# PROBLEM
Carry on the blog post about a daughter keeping her father's gay identity private, picking up after its last sentence.

* BEGIN DOCUMENT EXCERPT *

The last several years I talked to Dad about making my thoughts public. I did so because I’d lived decades sensitive to his situation; intimate with the stigma he carried. He quoted Shakespeare saying, “It’s much ado about nothing.’’ After a lifetime of turmoil, staying tight lipped about his early homosexual relationships, in his mind, when it came to the subject of being gay, he finally felt people were getting up in arms about more than they should. Reality was, crossing over into his 70’s Dad had become reflective, sharing more than ever. Now a-days, what it meant to be gay (in many cases) had improved. Notably things were changing for the better. He knew this was true. People were more liberal, more tolerant.
Yet he and I are from an earlier era where few spoke about being gay, where even less understood it. From his teen years to the end of his life he had trouble balancing his world with everyone else’s. After much reflection, I decided it’s probably the reason he was often so distant, so private. For so long I related to his angst and often followed in his footsteps.
This blog has been developed to serve as an intimate sharing of my closeted life, laying out details and truths from a daughter’s point of view. What it was like to harbor a father’s gay identity as I have for the majority of my life. It is also for all who yearn for an outlet as they have found themselves in a similar position regarding gay family members. My Dad passed away last March, quite suddenly. That said, I do this partly in the name of my father. I know he is overseeing me, and this project.
This blog will serve as a vehicle to advocate for and encourage kids of gays, family members, loved ones and friends, giving opportunity for voice. A place to participate on a platform that starts here. Dad would be proud I was doing what I could to help the ever-growing diverse gay community that desperately needs every bit of support it can get. I have learned change comes forth when people step out of the shadows and into the light. When people start speaking up and sharing. And so, here is the beginning of what is to come.
For as long as I remember Dad called me his Dolly. During a staged interview with him a couple years ago he shared one of the few stories of my parents together that included me. In 1964, while pregnant with me, they attended the Broadway production of Hello Dolly, near their home in San Francisco. In May of ’65, I entered my family and forever owned the pet name Dolly. Within a year my parents left California, returning to their hometown of Davenport, Iowa, where they met in the towns Catholic high school. Things quickly turned from bad to worse and they divorced around the time I was two years old. Both in their early 20’s, they grew a family of three children in the span of 4 years. Because of their age and the time, I believe they didn’t have the faintest idea how to handle Dad’s taboo sexuality. As years passed, without anyone supporting or encouraging my parents to formally share our family secret, it began to unfold for me while on the cusp of my adolescent years. From that point forward the complexity only compounded and became more confusing. Particularly as I entered adulthood in the early nineties, when the dark spotlight shone heavily on the HIV/AIDS epidemic.

* END DOCUMENT EXCERPT *
* BEGIN RECORDED DATA *

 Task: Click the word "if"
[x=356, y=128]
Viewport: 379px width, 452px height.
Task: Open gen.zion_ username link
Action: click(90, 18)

* END RECORDED DATA *
* BEGIN RECORDED DATA *

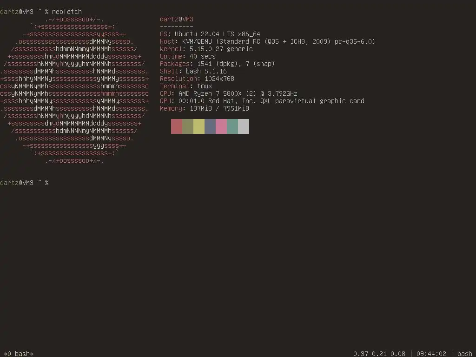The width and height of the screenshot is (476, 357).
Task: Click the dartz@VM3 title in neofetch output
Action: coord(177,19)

* END RECORDED DATA *

# OUTPUT BELOW
In 2010, married with two pre-adolescent children of my own, I embarked on my writing journey. Mapping harbored experiences, good bad and indifferent, how I felt about having a gay father. Throughout my life Dad had been this wonderful, crazy, zany, fun dad, yet it puzzled me that actual time spent together was few and far between. To that end, as often as I saw a wonderful caring, loving side of Dad I also witnessed him diving into hypnotic melancholy. Oftentimes he would be the life of a party yet he’d kept himself in isolated communities. I now understand he was desperate to build community.
Reflecting on decades of my life I realize I had also limited myself. I recognized in all my years I dodged questions about him, only shared his identity with a trustworthy, non-judgmental, cherry picked few. Truth be told, I needed a coming out of sorts for myself and for my children. I needed to stop the cycle and come clean. Lift the veil of shame and secrecy, stop from passing this unhealthy closeted behavior on to another generation. For so long I felt alone in my situation, I too needed to find support.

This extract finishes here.